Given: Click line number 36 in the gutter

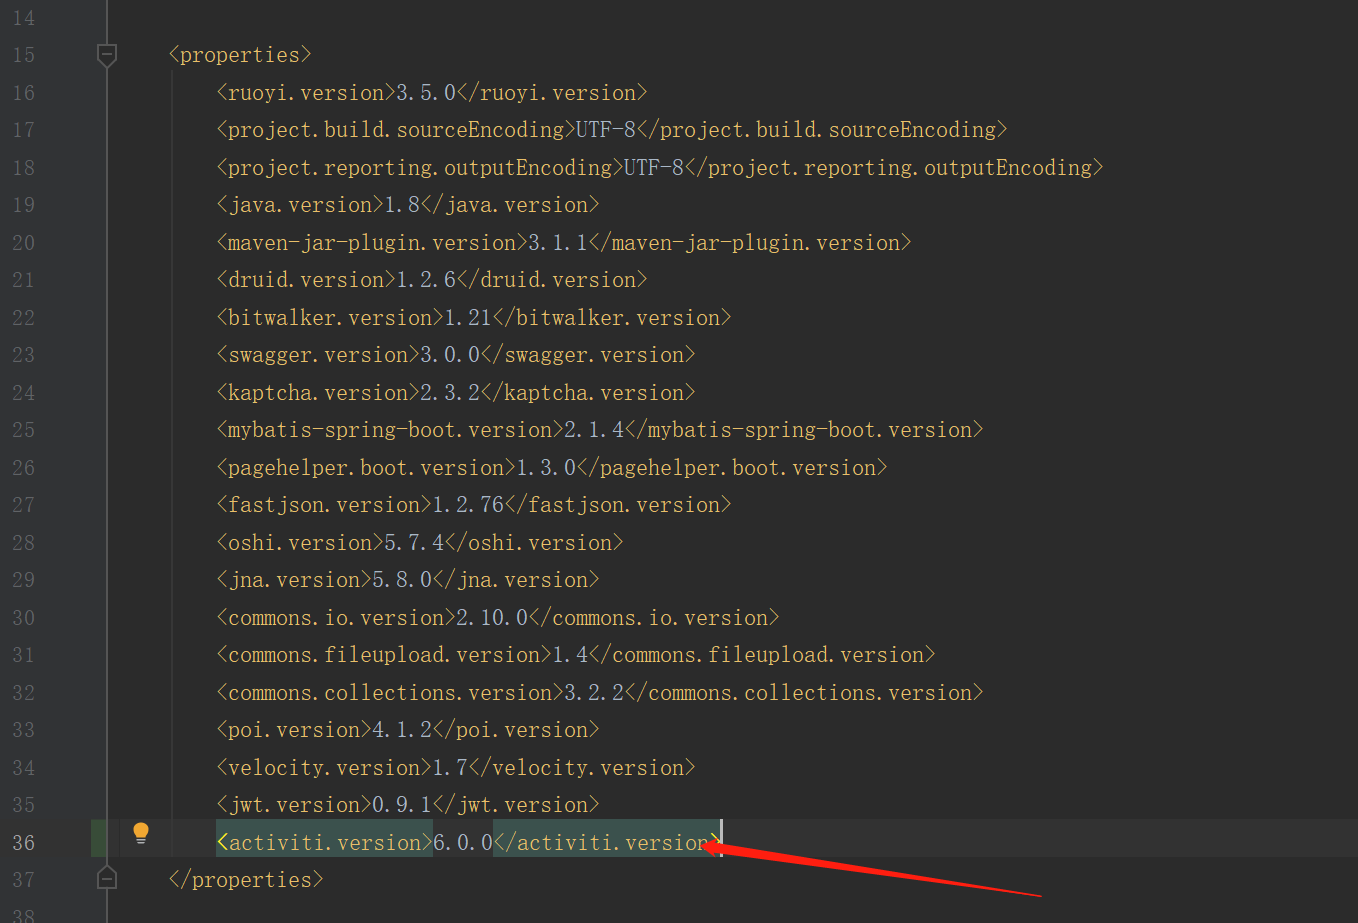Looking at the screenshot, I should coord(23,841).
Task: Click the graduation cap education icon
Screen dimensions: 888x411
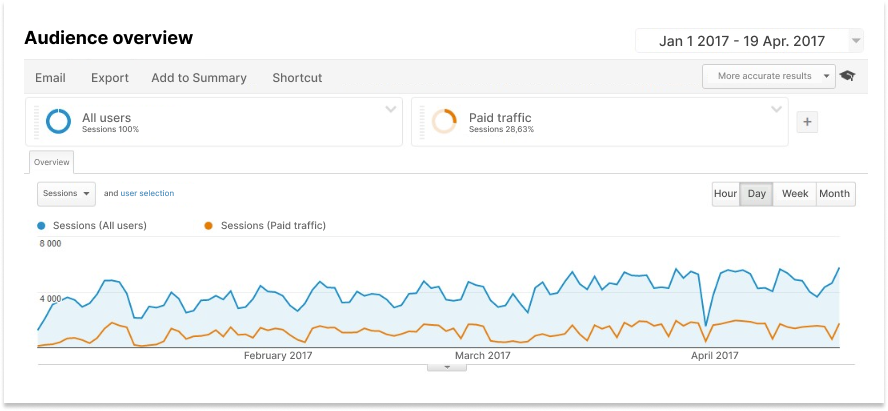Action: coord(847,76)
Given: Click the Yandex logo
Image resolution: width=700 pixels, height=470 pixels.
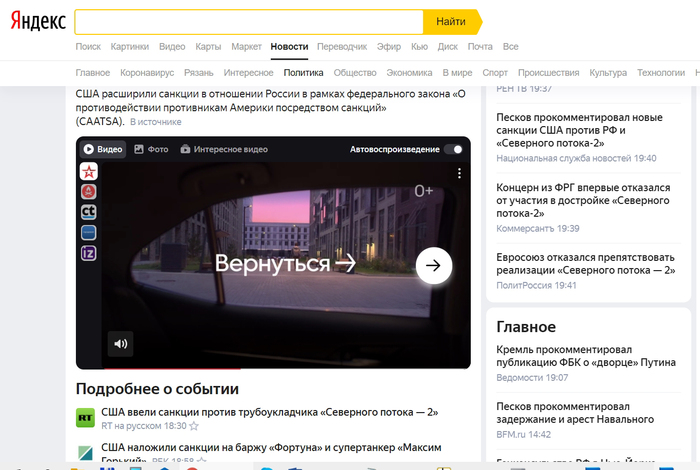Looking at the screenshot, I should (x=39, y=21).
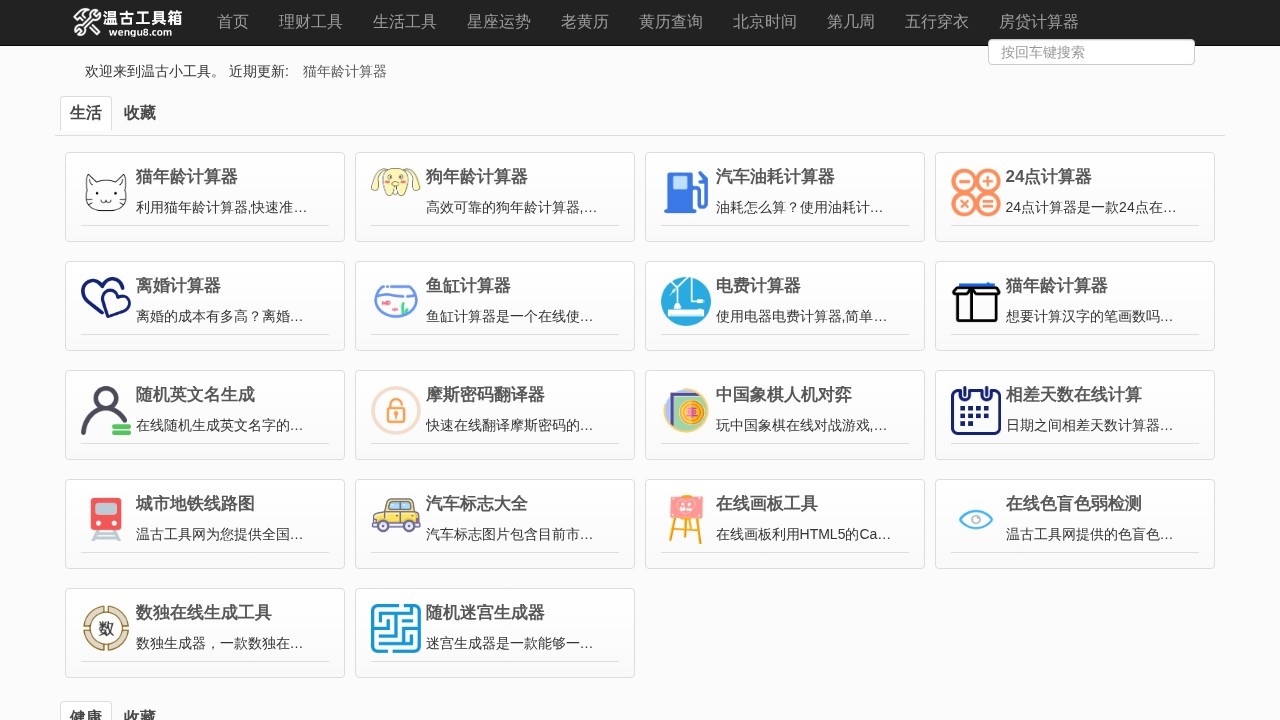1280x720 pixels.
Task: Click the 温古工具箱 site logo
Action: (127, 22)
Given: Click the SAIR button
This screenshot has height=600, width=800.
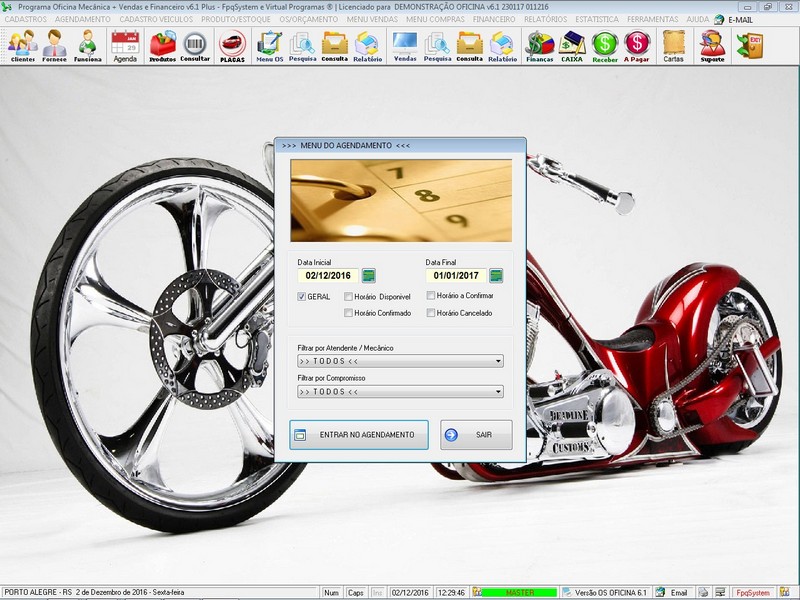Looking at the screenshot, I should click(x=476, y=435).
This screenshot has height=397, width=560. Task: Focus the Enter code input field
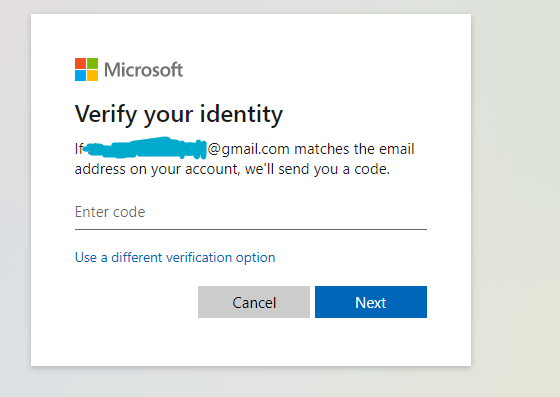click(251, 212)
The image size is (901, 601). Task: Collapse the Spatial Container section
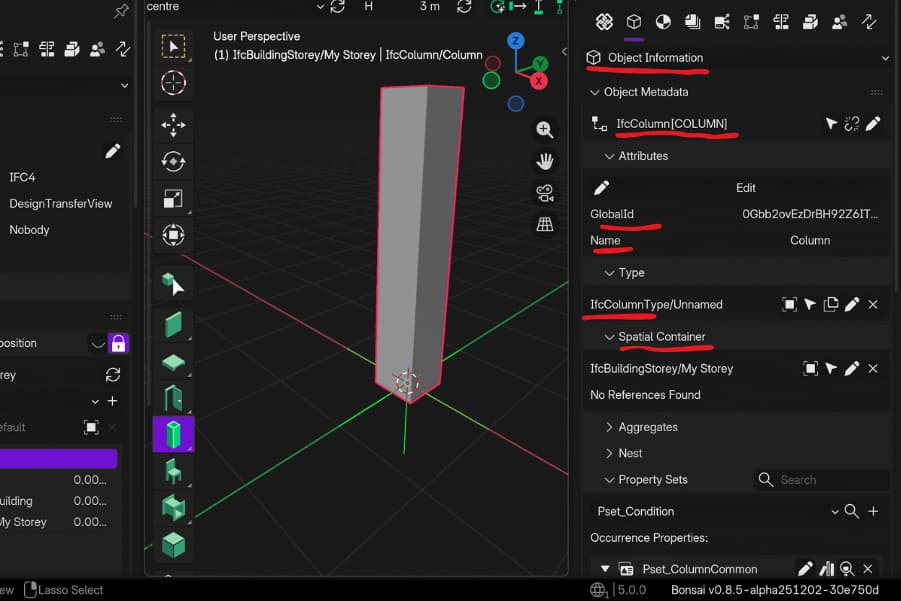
══════════
-- YOUR GOAL --
Transcribe everything above exactly. Do not include the pictures.

-- THE ANSWER --
Given: Click line number 36 in the gutter

Looking at the screenshot, I should coord(23,841).
Task: Click the graduation cap education icon
Screen dimensions: 888x411
Action: coord(847,76)
Given: Click the Yandex logo
Image resolution: width=700 pixels, height=470 pixels.
Looking at the screenshot, I should (x=39, y=21).
1280x720 pixels.
Task: Click the 温古工具箱 site logo
Action: (127, 22)
Given: Click the SAIR button
This screenshot has height=600, width=800.
Looking at the screenshot, I should click(x=476, y=435).
This screenshot has height=397, width=560. Task: Focus the Enter code input field
click(251, 212)
The image size is (901, 601). Task: Collapse the Spatial Container section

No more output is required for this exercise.